▶ **Data for analysis**
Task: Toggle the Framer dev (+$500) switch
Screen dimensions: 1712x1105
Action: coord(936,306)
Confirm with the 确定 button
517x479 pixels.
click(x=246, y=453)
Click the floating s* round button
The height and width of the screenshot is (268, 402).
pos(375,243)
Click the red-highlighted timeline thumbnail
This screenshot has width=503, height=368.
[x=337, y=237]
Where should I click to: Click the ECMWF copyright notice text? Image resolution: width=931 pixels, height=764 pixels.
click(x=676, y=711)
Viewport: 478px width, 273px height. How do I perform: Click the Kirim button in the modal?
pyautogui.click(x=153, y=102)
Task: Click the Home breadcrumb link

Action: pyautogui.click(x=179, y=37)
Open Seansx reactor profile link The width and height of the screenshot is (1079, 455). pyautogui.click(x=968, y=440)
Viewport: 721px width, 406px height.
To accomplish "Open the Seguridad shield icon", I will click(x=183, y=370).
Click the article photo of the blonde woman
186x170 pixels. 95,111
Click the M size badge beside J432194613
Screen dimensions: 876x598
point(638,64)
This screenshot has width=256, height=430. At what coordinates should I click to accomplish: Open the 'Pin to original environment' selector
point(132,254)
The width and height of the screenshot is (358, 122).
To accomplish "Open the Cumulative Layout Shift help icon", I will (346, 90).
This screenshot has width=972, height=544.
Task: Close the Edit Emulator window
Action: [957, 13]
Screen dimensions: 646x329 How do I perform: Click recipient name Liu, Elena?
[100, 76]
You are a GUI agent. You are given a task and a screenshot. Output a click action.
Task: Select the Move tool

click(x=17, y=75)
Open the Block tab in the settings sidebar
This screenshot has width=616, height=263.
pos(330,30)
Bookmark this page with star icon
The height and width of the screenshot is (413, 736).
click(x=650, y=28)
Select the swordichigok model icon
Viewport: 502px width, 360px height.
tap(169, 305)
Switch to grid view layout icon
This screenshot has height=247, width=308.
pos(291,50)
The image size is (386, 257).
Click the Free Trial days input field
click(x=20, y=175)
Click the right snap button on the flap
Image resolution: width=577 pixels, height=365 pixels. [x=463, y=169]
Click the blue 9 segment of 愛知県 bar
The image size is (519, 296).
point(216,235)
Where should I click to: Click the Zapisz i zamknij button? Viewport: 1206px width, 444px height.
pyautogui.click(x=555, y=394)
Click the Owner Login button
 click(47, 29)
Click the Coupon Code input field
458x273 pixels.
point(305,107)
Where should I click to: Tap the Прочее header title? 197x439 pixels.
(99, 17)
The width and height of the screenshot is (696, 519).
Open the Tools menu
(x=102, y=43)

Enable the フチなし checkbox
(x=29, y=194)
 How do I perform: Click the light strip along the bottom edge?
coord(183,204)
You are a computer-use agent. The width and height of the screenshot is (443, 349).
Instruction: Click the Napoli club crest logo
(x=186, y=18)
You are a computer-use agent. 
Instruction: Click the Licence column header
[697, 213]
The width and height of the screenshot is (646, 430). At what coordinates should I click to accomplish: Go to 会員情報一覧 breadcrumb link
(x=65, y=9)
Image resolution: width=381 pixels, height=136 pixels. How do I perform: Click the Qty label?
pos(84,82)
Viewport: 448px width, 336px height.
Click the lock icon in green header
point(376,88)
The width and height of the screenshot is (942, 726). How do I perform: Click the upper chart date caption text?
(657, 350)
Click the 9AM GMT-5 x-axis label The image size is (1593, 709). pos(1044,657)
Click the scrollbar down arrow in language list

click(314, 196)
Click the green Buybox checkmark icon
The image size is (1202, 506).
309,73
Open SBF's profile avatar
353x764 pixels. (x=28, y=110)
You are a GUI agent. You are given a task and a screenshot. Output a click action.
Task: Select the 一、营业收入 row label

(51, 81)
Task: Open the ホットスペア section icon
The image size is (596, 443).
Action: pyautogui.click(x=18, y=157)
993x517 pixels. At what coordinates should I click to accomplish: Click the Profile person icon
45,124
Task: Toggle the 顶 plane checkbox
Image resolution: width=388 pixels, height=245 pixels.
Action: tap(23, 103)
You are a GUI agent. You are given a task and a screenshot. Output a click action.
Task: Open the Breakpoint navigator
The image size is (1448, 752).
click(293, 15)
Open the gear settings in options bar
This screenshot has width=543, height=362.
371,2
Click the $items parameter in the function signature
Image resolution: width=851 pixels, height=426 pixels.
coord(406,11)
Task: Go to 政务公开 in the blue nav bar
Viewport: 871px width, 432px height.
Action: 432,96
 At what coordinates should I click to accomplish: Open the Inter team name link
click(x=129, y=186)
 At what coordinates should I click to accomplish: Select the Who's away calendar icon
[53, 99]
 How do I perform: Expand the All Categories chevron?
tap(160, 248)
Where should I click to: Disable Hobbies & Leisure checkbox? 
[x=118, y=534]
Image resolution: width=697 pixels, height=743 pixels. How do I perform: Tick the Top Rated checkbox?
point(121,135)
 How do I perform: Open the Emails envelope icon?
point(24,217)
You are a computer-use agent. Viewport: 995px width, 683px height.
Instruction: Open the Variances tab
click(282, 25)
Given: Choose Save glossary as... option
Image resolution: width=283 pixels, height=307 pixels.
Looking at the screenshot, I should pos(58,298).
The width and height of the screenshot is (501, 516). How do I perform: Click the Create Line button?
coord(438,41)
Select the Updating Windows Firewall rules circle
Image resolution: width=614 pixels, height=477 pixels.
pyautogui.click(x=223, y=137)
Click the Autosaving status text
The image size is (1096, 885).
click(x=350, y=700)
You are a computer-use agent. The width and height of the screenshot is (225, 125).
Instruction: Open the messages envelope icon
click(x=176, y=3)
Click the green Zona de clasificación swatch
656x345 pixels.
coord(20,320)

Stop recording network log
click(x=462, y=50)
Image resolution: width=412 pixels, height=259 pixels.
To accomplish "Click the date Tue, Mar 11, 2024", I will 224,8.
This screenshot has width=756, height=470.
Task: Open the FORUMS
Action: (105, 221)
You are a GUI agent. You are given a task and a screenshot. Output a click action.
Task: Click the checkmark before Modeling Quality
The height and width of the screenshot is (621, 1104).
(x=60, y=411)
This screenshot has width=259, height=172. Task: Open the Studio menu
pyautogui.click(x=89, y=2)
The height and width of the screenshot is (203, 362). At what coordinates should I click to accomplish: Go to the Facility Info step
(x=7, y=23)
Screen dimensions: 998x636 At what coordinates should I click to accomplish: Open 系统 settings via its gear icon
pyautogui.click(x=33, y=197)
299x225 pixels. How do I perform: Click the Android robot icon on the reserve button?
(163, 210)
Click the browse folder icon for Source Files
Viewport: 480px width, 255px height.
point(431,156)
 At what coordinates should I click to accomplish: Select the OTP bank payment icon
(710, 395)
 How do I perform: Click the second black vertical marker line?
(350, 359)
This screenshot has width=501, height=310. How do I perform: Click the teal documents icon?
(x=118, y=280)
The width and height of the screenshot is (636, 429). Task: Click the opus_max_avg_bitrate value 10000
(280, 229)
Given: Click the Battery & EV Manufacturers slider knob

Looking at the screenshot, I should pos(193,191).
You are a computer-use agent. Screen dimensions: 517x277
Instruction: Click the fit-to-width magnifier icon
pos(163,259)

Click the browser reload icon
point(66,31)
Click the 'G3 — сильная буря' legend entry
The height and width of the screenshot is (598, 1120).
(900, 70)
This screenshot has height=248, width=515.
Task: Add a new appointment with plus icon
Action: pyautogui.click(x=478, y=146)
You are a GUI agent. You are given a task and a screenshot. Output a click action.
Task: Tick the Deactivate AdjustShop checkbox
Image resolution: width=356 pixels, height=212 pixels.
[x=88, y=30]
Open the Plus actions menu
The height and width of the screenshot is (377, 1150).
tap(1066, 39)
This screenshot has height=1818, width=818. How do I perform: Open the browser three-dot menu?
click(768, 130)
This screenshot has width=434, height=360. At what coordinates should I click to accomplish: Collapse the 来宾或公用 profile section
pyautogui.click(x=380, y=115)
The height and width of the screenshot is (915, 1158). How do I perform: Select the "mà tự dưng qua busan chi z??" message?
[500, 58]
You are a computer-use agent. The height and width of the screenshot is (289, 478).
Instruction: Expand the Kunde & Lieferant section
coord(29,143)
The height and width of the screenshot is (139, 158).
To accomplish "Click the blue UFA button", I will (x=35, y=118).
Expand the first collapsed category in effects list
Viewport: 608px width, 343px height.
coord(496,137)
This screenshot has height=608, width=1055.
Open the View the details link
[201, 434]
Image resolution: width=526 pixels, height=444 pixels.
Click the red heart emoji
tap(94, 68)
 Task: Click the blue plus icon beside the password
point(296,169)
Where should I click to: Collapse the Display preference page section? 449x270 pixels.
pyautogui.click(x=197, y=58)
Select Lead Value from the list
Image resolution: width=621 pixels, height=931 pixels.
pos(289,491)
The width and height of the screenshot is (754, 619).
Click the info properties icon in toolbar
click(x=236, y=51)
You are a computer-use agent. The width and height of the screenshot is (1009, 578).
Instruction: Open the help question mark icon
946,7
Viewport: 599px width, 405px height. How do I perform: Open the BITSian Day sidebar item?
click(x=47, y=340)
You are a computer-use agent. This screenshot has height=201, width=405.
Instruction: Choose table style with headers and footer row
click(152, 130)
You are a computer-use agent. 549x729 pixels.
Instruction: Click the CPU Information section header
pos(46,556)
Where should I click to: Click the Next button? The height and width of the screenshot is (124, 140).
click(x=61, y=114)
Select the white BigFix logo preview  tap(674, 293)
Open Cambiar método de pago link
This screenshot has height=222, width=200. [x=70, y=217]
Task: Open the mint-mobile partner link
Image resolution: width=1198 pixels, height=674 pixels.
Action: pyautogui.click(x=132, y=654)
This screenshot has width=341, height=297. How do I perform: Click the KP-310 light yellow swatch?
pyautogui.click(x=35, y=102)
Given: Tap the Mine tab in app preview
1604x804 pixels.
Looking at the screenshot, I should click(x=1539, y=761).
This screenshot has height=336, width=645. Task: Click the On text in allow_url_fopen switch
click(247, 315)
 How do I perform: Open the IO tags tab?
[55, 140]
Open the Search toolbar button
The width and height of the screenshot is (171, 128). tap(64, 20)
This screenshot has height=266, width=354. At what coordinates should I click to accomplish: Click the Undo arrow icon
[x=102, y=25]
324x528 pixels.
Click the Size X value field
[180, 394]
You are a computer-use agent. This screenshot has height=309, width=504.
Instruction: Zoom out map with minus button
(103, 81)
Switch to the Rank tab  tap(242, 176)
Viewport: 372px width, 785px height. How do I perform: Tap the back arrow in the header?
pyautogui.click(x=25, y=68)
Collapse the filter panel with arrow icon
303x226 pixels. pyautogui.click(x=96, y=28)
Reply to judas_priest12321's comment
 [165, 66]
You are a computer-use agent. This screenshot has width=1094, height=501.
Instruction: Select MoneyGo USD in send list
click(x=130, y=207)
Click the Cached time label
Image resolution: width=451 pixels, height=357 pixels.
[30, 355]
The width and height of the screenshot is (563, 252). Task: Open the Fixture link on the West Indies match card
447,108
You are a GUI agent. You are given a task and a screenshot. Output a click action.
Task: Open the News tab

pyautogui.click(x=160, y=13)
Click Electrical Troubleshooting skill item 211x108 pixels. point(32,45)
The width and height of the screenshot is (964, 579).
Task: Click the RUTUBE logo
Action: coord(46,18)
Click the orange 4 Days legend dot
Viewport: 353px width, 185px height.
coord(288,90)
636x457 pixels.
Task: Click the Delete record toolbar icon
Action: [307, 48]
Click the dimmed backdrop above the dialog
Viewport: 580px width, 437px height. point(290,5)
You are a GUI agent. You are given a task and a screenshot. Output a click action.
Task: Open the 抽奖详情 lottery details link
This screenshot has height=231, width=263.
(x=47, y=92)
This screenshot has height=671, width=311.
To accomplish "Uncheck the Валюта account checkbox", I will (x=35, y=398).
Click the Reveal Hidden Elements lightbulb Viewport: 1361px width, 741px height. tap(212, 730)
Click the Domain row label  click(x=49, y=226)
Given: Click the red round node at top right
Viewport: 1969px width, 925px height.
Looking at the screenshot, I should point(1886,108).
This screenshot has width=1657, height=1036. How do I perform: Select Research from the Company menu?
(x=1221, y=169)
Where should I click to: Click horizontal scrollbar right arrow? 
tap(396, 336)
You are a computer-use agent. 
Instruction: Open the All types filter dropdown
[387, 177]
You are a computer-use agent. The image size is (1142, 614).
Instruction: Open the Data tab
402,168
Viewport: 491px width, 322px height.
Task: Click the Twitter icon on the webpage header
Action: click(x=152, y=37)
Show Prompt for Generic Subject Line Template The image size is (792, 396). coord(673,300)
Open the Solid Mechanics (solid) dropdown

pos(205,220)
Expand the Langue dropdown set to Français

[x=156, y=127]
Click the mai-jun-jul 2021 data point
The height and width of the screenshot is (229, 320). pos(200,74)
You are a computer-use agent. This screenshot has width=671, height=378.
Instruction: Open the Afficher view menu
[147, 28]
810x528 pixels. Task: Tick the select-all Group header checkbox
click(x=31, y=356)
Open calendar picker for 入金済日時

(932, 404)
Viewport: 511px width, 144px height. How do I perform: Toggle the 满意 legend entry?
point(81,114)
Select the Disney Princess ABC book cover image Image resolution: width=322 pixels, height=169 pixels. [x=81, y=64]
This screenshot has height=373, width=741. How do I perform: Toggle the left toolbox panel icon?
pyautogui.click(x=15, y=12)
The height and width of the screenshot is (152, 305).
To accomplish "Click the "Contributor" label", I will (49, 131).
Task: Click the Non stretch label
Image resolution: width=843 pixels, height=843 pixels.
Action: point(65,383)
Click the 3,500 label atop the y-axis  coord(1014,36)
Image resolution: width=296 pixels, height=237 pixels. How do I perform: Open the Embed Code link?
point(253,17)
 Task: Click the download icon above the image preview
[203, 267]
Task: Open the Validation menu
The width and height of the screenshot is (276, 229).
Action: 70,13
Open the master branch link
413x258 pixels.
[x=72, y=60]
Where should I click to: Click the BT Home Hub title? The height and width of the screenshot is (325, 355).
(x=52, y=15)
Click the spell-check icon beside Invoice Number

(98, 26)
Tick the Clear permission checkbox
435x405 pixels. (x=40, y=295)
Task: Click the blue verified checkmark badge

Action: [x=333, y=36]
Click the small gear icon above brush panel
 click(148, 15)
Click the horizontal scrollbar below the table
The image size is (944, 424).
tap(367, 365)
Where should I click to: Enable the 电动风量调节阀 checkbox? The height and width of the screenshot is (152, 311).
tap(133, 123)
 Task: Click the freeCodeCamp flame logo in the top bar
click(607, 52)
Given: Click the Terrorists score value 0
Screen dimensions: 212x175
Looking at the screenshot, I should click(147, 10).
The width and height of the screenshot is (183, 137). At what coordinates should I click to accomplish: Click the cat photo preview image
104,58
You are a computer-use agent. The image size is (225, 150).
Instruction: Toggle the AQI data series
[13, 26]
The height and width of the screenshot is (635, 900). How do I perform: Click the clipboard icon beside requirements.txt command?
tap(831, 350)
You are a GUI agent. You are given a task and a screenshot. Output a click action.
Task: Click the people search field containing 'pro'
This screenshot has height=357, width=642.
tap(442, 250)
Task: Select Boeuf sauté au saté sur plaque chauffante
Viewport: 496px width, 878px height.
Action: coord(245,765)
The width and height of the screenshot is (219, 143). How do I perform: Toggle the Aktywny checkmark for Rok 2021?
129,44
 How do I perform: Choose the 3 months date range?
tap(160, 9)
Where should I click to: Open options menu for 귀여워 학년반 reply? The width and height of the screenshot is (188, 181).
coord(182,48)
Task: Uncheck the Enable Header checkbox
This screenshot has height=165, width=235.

▶ **Task objective**
Counting only lines that hold the word "round", say how many there are in the listing above and add nothing.

▶ **Written response**
2